Additional Feature-Specific Attributes

There are many attributes that you can use with requirements. To see what values you can specify for a given attribute you can run the following command while connected to your login node:

$ condor_status -af {ATTR_NAME} | sort -u

For example, to see what values you can specify for the OSGVO_OS_STRING attribute run:

$ condor_status -af OSGVO_OS_STRING | sort -u
RHEL 7
RHEL 8

This means that we can specify an OS version of RHEL 7 or RHEL 8. Alternatively you will find many attributes will take the boolean values true or false.

Below is a list of common attributes that you can include in your submit file requirements statement.

  • HAS_SINGULARITY - Boolean specifying the need to use Singularity containers in your job.

  • OSGVO_OS_NAME - The name of the operating system of the compute node. The most common name is RHEL

  • OSGVO_OS_VERSION - Version of the operating system

  • OSGVO_OS_STRING - Combined OS name and version. Common values are RHEL 7 and RHEL 8. Please see the requirements string above on the recommended setup.

  • OSGVO_CPU_MODEL - The CPU model identifier string as presented in /proc/cpuinfo

  • HAS_CVMFS_oasis_opensciencegrid_org - Attribute specifying the need to access specific oasis /cvmfs file system repositories.

  • GPUs_Capability - For GPU jobs, specifies the GPUs' compute capability. See our GPU guide for more details.

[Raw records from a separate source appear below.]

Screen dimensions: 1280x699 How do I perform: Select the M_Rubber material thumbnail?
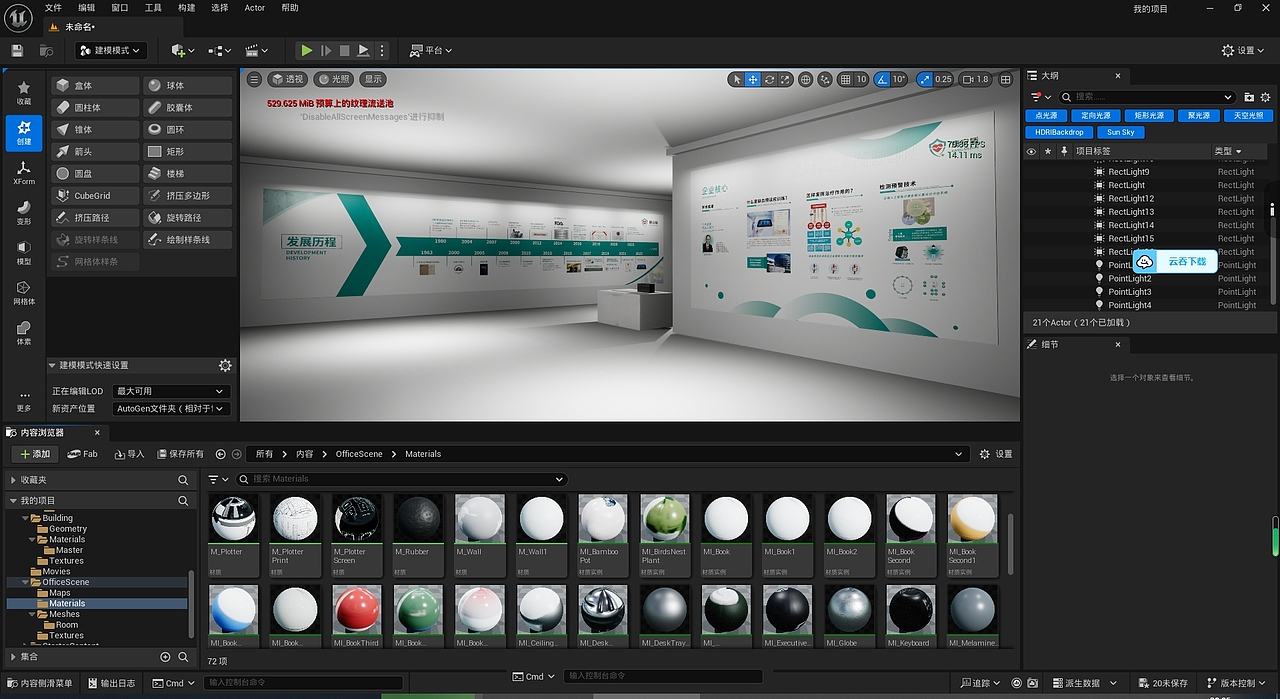click(417, 518)
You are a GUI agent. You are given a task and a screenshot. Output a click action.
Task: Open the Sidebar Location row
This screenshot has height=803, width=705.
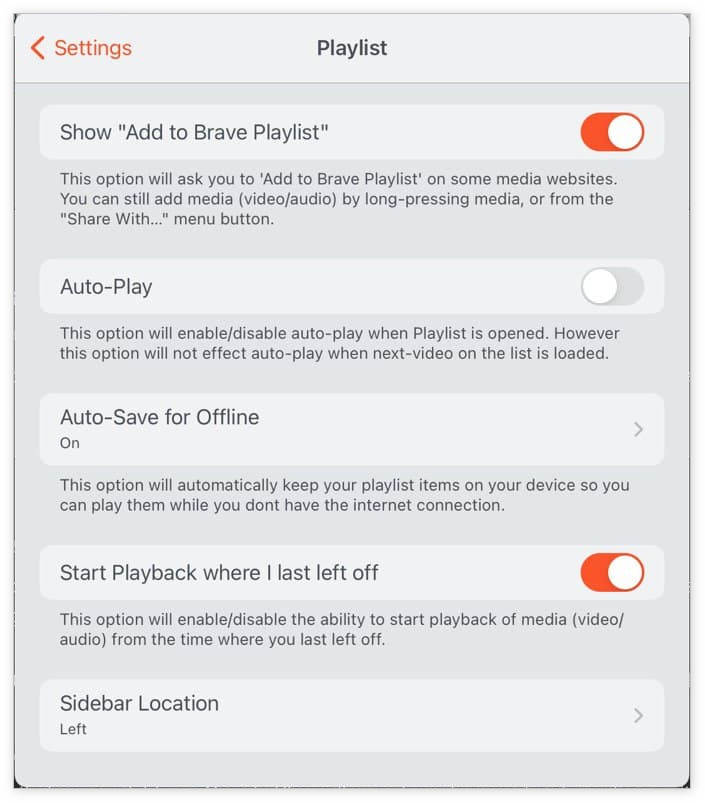352,715
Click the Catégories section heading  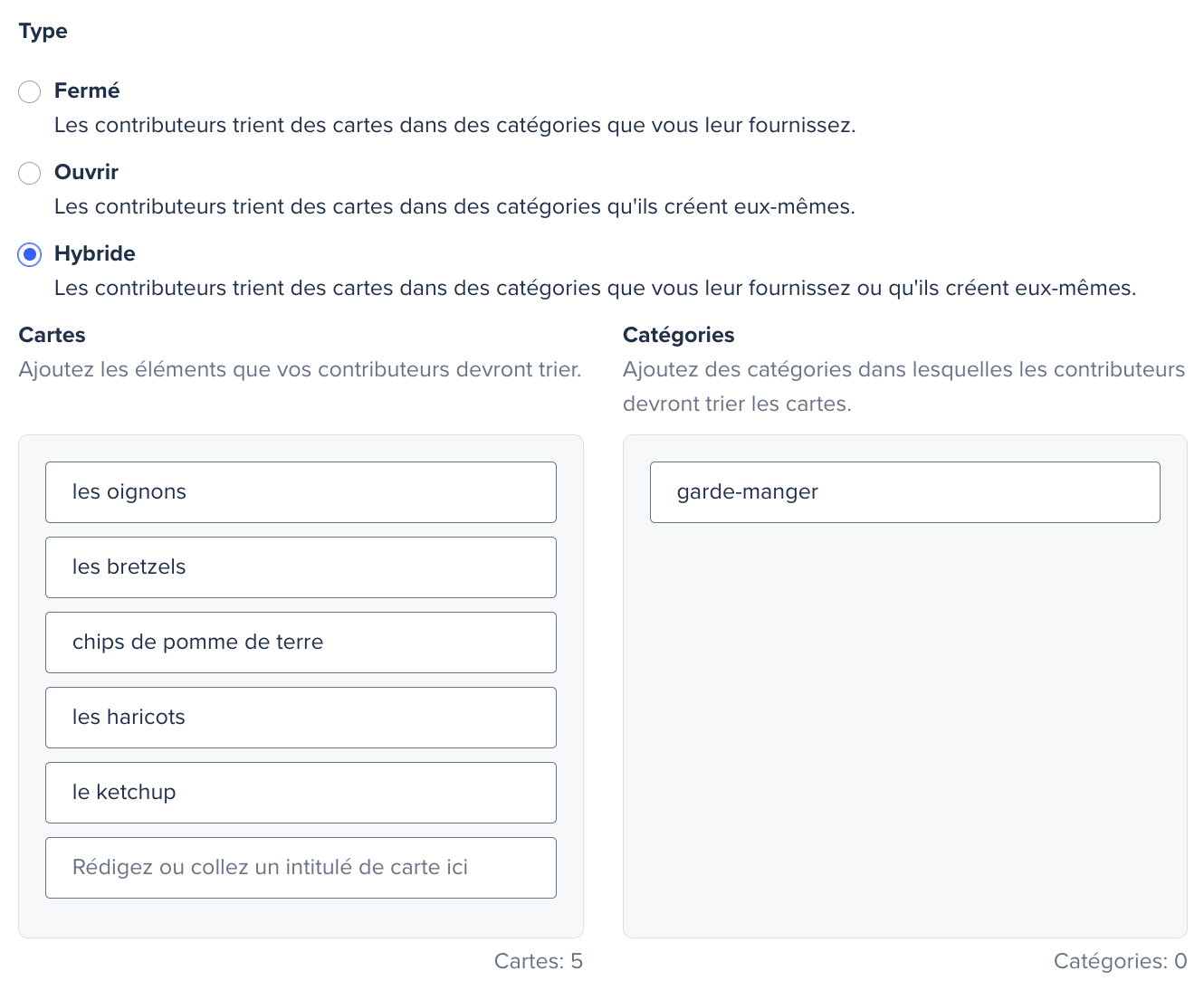pos(679,335)
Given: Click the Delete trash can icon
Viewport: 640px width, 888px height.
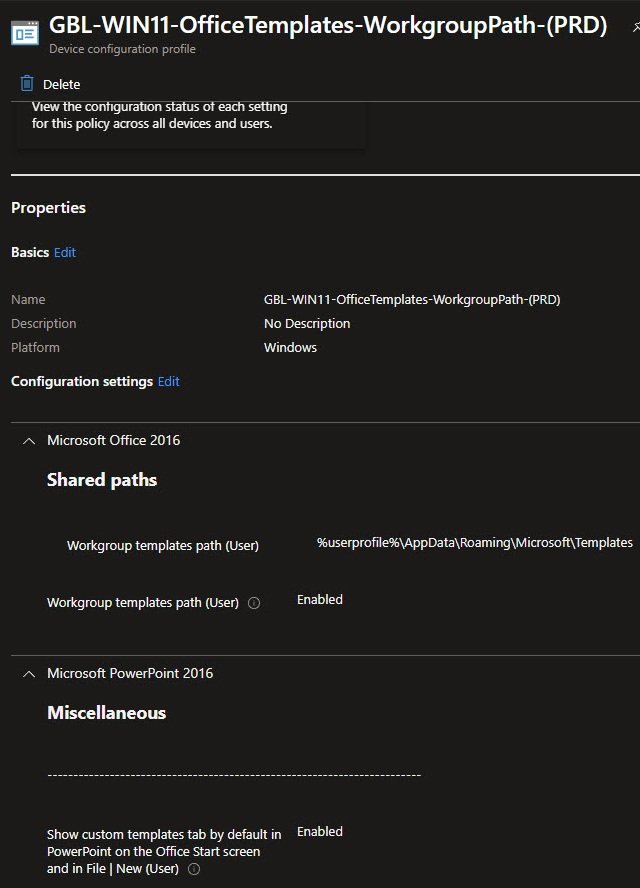Looking at the screenshot, I should 27,84.
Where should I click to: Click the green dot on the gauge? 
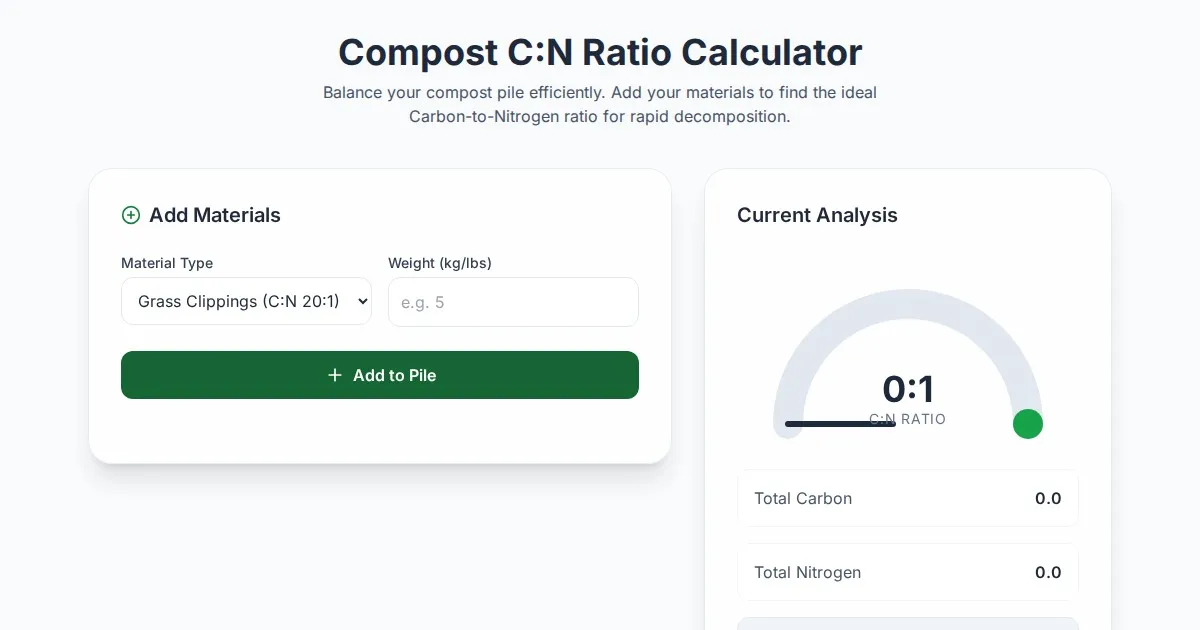[1028, 424]
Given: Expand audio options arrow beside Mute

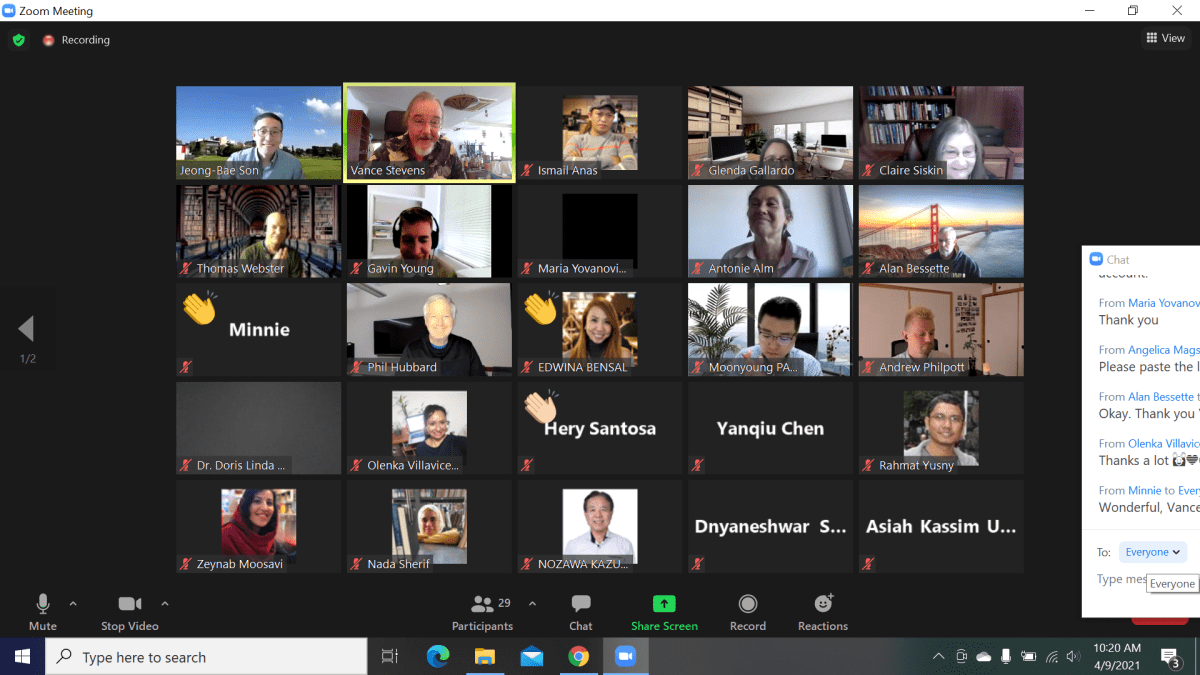Looking at the screenshot, I should (x=73, y=604).
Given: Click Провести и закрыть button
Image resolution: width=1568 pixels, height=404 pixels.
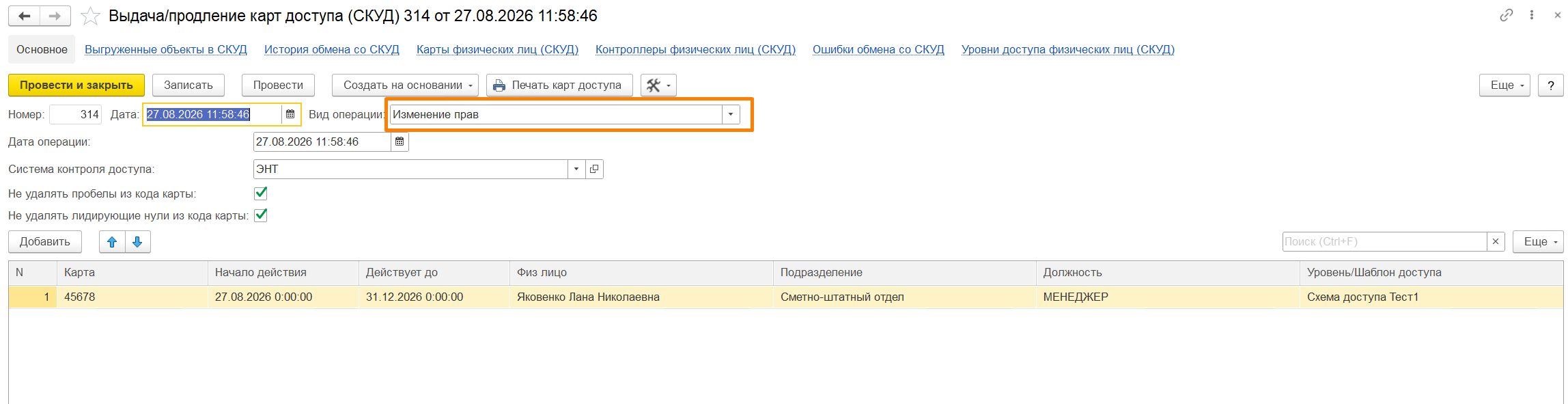Looking at the screenshot, I should pyautogui.click(x=76, y=85).
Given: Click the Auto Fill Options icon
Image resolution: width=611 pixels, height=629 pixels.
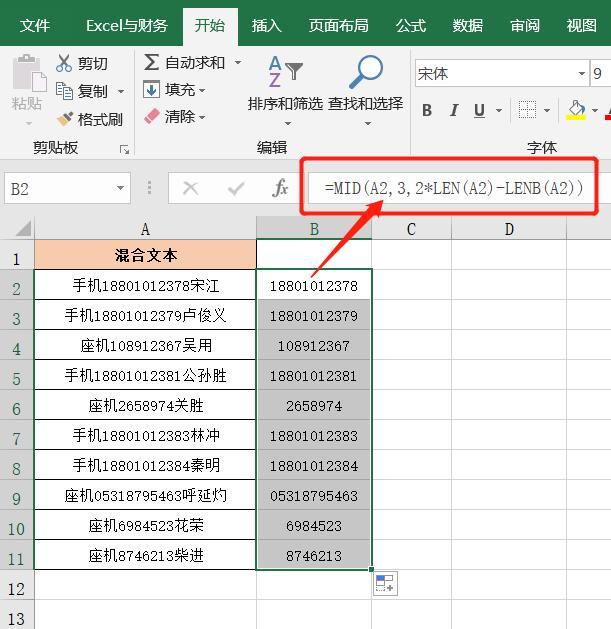Looking at the screenshot, I should [385, 584].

Specifying Sites / Avoiding Sites

To run your jobs on a list of specific execution sites, or avoid a set of sites, use the +DESIRED_Sites/+UNDESIRED_Sites attributes in your job submit file. These attributes should only be used as a last resort. For example, it is much better to use feature attributes (see above) to make your job go to nodes matching what you really require, than to broadly allow/block whole sites. We encourage you to contact the facilitation team before taking this action, to make sure it is right for you.

To avoid certain sites, first find the site names. You can find a current list by querying the pool:

condor_status -af GLIDEIN_Site | sort -u

In your submit file, add a comma separated list of sites like:

+UNDESIRED_Sites = "ISI,SU-ITS"

Those sites will now be exluded from the set of sites your job can run at.

Similarly, you can use +DESIRED_Sites to list a subset of sites you want to target. For example, to run your jobs at the SU-ITS site, and only at that site, use:

+DESIRED_Sites = "ISI,SU-ITS"

Note that you should only specify one of +DESIRED_Sites/+UNDESIRED_Sites in the submit file. Using both at the same time will prevent the job from running.